- _TASK_:
Reproduce each of the following entries verbatim, line by line, without altering any character.

╭──

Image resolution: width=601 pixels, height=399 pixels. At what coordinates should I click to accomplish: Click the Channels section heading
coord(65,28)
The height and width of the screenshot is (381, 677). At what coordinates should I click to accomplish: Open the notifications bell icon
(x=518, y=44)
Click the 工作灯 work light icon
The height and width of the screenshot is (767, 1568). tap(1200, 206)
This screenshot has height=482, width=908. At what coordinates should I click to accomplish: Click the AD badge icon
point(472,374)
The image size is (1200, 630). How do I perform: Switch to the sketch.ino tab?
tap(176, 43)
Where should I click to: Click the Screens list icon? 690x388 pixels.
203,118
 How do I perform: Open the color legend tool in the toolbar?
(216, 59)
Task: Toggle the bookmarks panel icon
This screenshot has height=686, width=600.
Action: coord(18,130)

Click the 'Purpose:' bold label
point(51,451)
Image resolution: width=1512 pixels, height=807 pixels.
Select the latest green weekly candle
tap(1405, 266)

╰──

- _ANSWER BELOW_:
Image resolution: width=601 pixels, height=399 pixels. At what coordinates should I click to accomplish: Click the Channels section heading
coord(65,28)
The height and width of the screenshot is (381, 677). At what coordinates should I click to accomplish: Open the notifications bell icon
(x=518, y=44)
Click the 工作灯 work light icon
The height and width of the screenshot is (767, 1568). tap(1200, 206)
This screenshot has height=482, width=908. At what coordinates should I click to accomplish: Click the AD badge icon
point(472,374)
The image size is (1200, 630). How do I perform: Switch to the sketch.ino tab?
tap(176, 43)
Where should I click to: Click the Screens list icon? 690x388 pixels.
203,118
 How do I perform: Open the color legend tool in the toolbar?
(216, 59)
Task: Toggle the bookmarks panel icon
This screenshot has height=686, width=600.
Action: coord(18,130)

Click the 'Purpose:' bold label
point(51,451)
Image resolution: width=1512 pixels, height=807 pixels.
Select the latest green weekly candle
tap(1405, 266)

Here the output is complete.